Personal information
- Full name: Antonio Reyes González
- Date of birth: October 16, 1964 (age 60)
- Place of birth: Seville, Spain
- Height: 1.76 m (5 ft 9 in)
- Position(s): Midfielder

Youth career
- Betis

Senior career*
- Years: Team / Apps / (Gls)
- 1981–1984: Betis B
- 1983–1988: Betis / 80 / (3)
- 1984: → Lorca Deportiva (loan) / 7 / (1)
- 1988–1989: Elche / 18 / (1)
- 1989–1990: Orihuela / 31 / (4)
- 1990–1991: Xerez / 30 / (1)
- 1991–1993: Villarreal / 69 / (12)
- 1993–1996: Mérida / 102 / (11)
- 1996–1997: Almería / 28 / (3)
- 1997–1998: Écija / 30 / (3)
- Total:  / 395+ / (39+)

= Antonio Reyes =

Spanish footballer

Antonio Reyes González (born 16 October 1964) is a Spanish retired footballer who played as a midfielder.

==Football career==
Brought up at local Real Betis, Reyes made his debut for the first team in 1983–84 (15 minutes in a 0–0 home draw against FC Barcelona), but only amassed 25 La Liga appearances across his first three seasons. He played significantly more in the following two, with a career-best 34 games and two goals in 1986–87 as the Andalusians ranked in ninth position; during his link to the club, he also spent one season on loan to fellow league side Elche CF, which ended in relegation.

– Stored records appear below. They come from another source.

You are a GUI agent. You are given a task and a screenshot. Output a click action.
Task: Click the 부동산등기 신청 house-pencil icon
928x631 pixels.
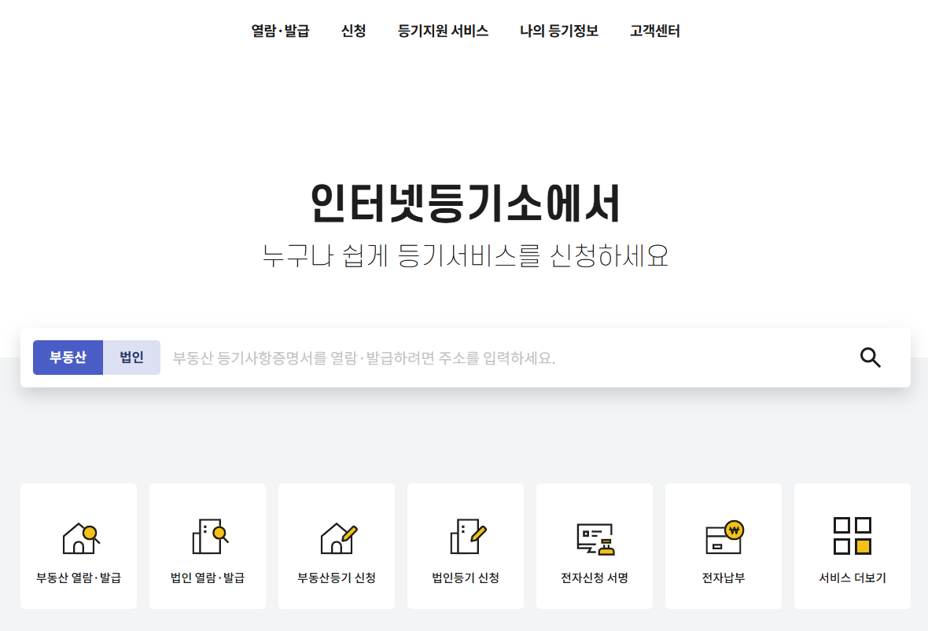coord(336,536)
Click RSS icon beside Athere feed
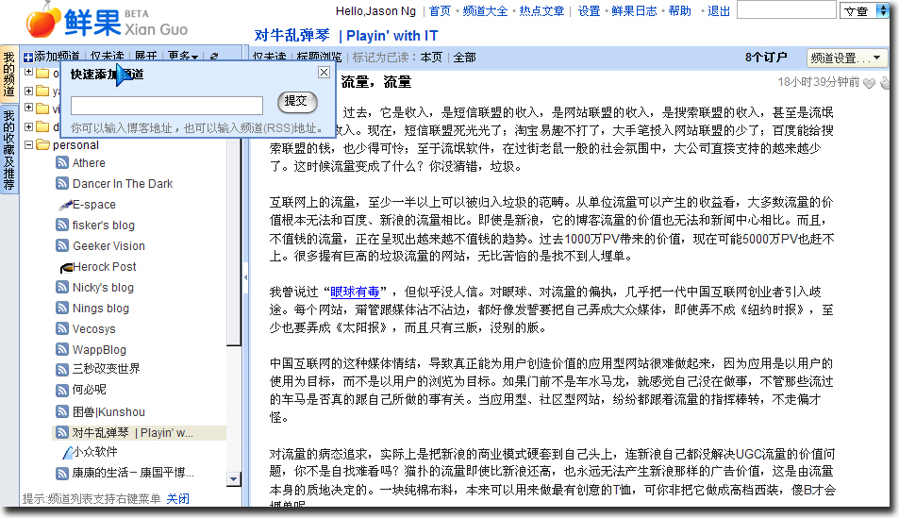The width and height of the screenshot is (899, 518). pos(62,163)
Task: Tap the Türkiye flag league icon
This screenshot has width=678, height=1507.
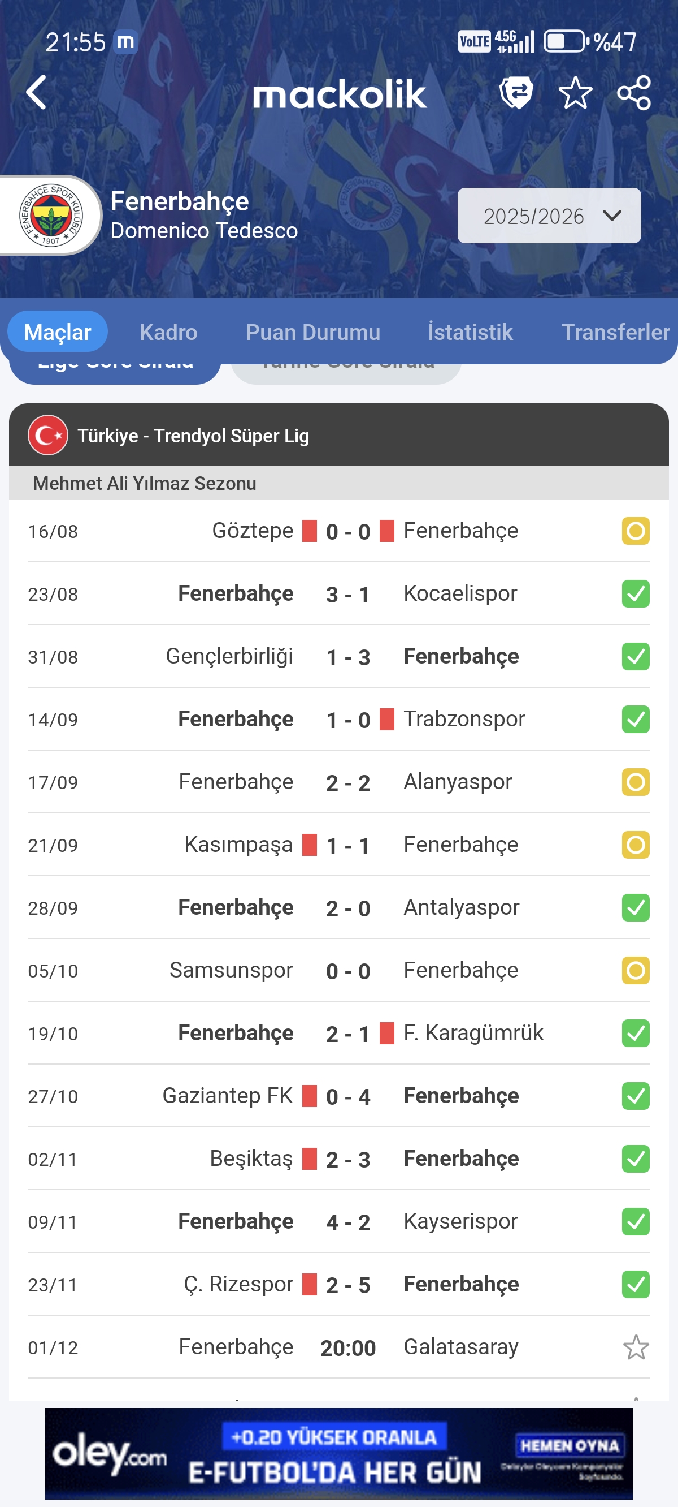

Upon leaving the Verdiblancos in 1990, Reyes resumed his career in the second division, with brief stints in the third. In the former category, he represented Xerez CD, Villarreal CF, CP Mérida – achieving top flight promotion with the team in 1995 – and UD Almería, which would be his last spell in the division. He retired professionally at the age of 32 with top flight totals of 130 games and seven goals (adding 165/20 in level two).